This page documents the configuration system that controls text generation behavior in the Transformers library. It covers the GenerationConfig class, GenerationMode enum, and the logic that determines which generation strategy to use based on configuration parameters.
For information about the actual generation algorithms and strategies, see Logits Processing Pipeline. For details on assisted generation and speculative decoding, see Assisted and Speculative Decoding. For cache implementations used during generation, see Cache System.
The generation configuration system provides a unified interface for controlling all aspects of text generation through the GenerationConfig class. This configuration determines which generation mode (greedy search, sampling, beam search, or assisted generation) will be used, controls output length, manipulates token probabilities, and manages caching behavior.
Key Components:
Sources: src/transformers/generation/configuration_utils.py81-638 src/transformers/generation/configuration_utils.py63-79
The GenerationConfig class is defined in src/transformers/generation/configuration_utils.py81-638 and serves as the central configuration object for all generation operations. It is a PushToHubMixin subclass that can be serialized to JSON and saved/loaded from the Hub.

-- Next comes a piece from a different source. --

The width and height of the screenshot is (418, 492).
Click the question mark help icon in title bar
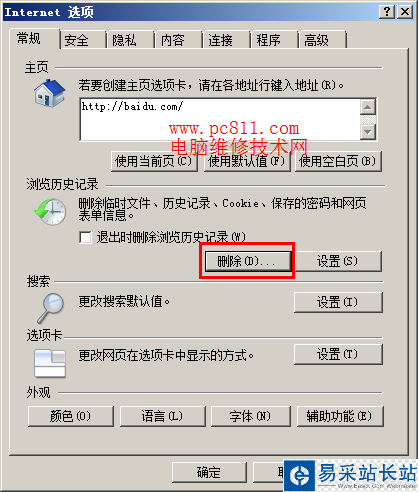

Sources: src/transformers/generation/configuration_utils.py107-337
The configuration parameters are organized into logical categories:
| Category | Key Parameters | Purpose |
|---|---|---|
| Length Control | max_length, max_new_tokens, min_length, min_new_tokens, early_stopping, max_time, stop_strings | Control the length of generated sequences |
| Strategy Selection | do_sample, num_beams | Determine which generation mode to use |
| Cache Management | use_cache, cache_implementation, cache_config | Configure KV cache behavior |
| Logits Manipulation | temperature, top_k, top_p, min_p, top_h, typical_p, epsilon_cutoff, eta_cutoff, repetition_penalty, encoder_repetition_penalty, length_penalty, no_repeat_ngram_size, bad_words_ids, forced_bos_token_id, forced_eos_token_id | Modify token probability distributions |
| Output Control | output_scores, output_logits, output_attentions, output_hidden_states, return_dict_in_generate, num_return_sequences | Control what information is returned |
| Special Tokens | pad_token_id, bos_token_id, eos_token_id | Define special token IDs |
| Encoder-Decoder | encoder_no_repeat_ngram_size, decoder_start_token_id | Encoder-decoder specific parameters |
| Assisted Generation | num_assistant_tokens, num_assistant_tokens_schedule, assistant_confidence_threshold, prompt_lookup_num_tokens, max_matching_ngram_size, assistant_early_exit, assistant_lookbehind, target_lookbehind | Control speculative/assisted decoding |
| Performance | compile_config (CompileConfig), disable_compile | Control torch.compile behavior for static-cache decoding |
Sources: src/transformers/generation/configuration_utils.py341-437
The GenerationMode enum is defined in src/transformers/generation/configuration_utils.py63-79 and represents the available generation strategies:
CONTRASTIVE_SEARCH, DOLA_GENERATION, GROUP_BEAM_SEARCH, and CONSTRAINED_BEAM_SEARCH are deprecated modes. They are no longer implemented directly in GenerationMixin — their logic has been moved to external Hub repositories and must be loaded via the custom_generate mechanism.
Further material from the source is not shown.